CRUDE OIL
The crude oil market found mild support overnight from a potential hurricane that is approaching the US Gulf Coast. The current track has it hitting landfall near the Texas/Louisiana border around 1 PM on Wednesday. It is still only in the “potential” stage, and there is plenty time for it to change its path, but conditions are ripe. This follows a steep selloff on Friday to the lowest level since June 2023 for the nearby contract on a disappointing US jobs data. Analysts at Goldman Sachs said over the weekend that China’s annual oil demand growth has slowed from 500,000-600,000 barrels per day before COVID to around 200,000 bpd currently due to the adoption of electric vehicle and trucks powered by LNG but most recently by lower refinery output and a slower economy. They expect China’s gasoline consumption to grow 2.5%-3% next year, even with the growth of EVs. US oil rigs in operation were unchanged at 483 last week.
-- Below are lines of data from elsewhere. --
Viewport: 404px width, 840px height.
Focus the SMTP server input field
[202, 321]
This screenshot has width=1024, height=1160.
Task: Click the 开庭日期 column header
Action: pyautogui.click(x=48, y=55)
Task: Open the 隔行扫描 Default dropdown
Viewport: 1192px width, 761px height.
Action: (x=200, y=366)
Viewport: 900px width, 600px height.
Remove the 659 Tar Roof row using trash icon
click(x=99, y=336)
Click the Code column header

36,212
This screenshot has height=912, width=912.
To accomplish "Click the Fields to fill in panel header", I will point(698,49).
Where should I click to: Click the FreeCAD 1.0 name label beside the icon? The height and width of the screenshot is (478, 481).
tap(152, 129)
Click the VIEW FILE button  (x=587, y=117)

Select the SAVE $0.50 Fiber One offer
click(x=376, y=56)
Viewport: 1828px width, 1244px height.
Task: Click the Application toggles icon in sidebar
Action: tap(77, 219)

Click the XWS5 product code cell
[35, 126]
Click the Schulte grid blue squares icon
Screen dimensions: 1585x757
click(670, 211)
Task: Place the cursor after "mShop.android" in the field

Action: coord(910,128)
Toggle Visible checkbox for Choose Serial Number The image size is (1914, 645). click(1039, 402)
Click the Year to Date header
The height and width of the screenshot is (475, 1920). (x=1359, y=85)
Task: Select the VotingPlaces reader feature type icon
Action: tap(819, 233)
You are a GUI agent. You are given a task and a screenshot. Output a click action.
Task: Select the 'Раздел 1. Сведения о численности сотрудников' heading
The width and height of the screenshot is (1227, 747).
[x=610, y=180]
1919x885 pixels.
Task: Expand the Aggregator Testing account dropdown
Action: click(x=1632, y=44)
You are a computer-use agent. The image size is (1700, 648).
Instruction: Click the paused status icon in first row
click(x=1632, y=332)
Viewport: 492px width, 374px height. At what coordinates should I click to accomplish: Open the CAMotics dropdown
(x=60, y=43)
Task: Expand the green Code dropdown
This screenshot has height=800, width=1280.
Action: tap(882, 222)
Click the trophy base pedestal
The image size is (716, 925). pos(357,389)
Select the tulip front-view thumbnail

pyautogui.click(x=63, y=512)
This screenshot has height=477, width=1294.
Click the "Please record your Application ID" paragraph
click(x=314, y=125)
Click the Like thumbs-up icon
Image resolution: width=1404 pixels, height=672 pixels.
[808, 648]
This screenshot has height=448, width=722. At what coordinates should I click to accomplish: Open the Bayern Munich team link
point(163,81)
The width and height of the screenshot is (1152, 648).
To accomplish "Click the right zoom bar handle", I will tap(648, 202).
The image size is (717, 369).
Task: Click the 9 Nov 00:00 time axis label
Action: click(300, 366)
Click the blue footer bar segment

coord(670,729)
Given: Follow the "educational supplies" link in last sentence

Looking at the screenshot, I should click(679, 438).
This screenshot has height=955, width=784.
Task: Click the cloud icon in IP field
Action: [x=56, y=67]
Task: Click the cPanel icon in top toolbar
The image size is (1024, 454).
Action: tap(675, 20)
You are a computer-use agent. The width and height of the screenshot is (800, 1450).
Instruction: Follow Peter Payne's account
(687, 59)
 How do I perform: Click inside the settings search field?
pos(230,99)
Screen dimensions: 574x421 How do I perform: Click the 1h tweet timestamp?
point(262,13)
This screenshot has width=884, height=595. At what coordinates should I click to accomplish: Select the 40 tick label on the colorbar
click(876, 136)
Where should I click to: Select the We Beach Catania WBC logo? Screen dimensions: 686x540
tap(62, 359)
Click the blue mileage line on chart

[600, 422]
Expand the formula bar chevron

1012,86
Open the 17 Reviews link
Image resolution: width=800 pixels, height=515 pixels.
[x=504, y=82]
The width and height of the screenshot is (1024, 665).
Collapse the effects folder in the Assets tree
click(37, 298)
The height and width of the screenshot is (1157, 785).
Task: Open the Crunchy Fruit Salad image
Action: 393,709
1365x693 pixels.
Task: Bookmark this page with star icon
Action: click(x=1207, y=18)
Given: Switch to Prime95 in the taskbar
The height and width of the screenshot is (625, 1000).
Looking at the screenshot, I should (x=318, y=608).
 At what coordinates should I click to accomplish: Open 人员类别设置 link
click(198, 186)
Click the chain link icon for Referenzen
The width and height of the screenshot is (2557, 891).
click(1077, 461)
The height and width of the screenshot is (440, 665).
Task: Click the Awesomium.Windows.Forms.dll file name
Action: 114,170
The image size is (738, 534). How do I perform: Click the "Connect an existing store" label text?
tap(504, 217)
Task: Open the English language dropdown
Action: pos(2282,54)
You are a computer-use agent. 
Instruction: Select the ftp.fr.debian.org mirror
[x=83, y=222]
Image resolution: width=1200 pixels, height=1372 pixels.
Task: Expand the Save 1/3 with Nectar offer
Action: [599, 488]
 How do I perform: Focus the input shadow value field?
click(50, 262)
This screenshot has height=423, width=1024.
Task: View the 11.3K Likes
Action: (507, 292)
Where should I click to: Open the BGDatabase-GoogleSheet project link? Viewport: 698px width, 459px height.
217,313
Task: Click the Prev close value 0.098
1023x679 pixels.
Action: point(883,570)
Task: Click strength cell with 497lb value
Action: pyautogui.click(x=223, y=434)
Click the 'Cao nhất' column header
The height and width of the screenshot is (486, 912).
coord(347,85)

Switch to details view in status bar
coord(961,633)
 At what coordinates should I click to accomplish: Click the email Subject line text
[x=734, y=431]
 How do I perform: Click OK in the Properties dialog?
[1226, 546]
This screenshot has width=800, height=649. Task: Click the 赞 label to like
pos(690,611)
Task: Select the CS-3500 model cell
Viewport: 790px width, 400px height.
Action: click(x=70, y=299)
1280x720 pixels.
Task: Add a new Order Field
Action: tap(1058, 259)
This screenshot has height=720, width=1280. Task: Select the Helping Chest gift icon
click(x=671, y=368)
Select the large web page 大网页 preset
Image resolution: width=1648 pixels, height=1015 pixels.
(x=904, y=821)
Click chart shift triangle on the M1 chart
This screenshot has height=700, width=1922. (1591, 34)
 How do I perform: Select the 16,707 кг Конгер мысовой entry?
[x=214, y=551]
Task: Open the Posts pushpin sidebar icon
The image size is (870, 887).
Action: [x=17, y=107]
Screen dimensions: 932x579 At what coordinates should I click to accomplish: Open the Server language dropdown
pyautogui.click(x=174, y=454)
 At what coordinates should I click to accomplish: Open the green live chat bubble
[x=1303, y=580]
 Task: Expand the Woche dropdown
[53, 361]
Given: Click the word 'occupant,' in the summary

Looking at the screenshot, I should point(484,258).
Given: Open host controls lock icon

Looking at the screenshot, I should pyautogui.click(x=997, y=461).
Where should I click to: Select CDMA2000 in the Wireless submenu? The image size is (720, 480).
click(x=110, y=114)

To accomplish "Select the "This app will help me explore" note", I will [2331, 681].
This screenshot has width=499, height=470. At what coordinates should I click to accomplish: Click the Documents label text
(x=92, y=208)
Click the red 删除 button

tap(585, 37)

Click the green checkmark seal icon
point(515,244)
This was down from 513 rigs a year ago and below the five-year average of 485. Friday’s Commitments of Traders Report showed managed money traders were net sellers of 61,660 contracts of crude oil for the week ending September 3, reducing their net long to 124,868.
PRODUCT MARKETS
Like crude oil, the product markets are finding mild support today off the threat of a hurricane hitting the US Gulf Coast later this week. Friday’s Commitments of Traders Report showed managed money traders were net sellers of 911 contracts of RBOB for the week ending September 3, reducing their net long to 16,668. This is close to a flat position. For ULSD, managed money traders were net sellers of 3,479 contracts, increasing their net short to 23,922. This is their largest net short since May 2020
NATURAL GAS
October Natural Gas was lower overnight, as the potential hurricane forecast for the US Gulf Coast could interrupt LNG loading facilities and cause a backup in US supply, as happened earlier this year. The market may have also been disappointed with the failure to extend its rally on Friday. US natural gas rigs in operation were down 1 rig to 94 last week. This was down from 113 rigs a year ago and below the five-year average of 122.4. It was also down from 103 rigs in July and was the third straight weekly decline. This points to lower production ahead and provides further support to the idea that US gas supply will continue to tighten and fall below year-ago levels later this year or early next. Friday’s Commitments of Traders Report showed managed money traders were net buyers of 751 contracts of natural gas for the week ending September 3, reducing their net short to 69,956.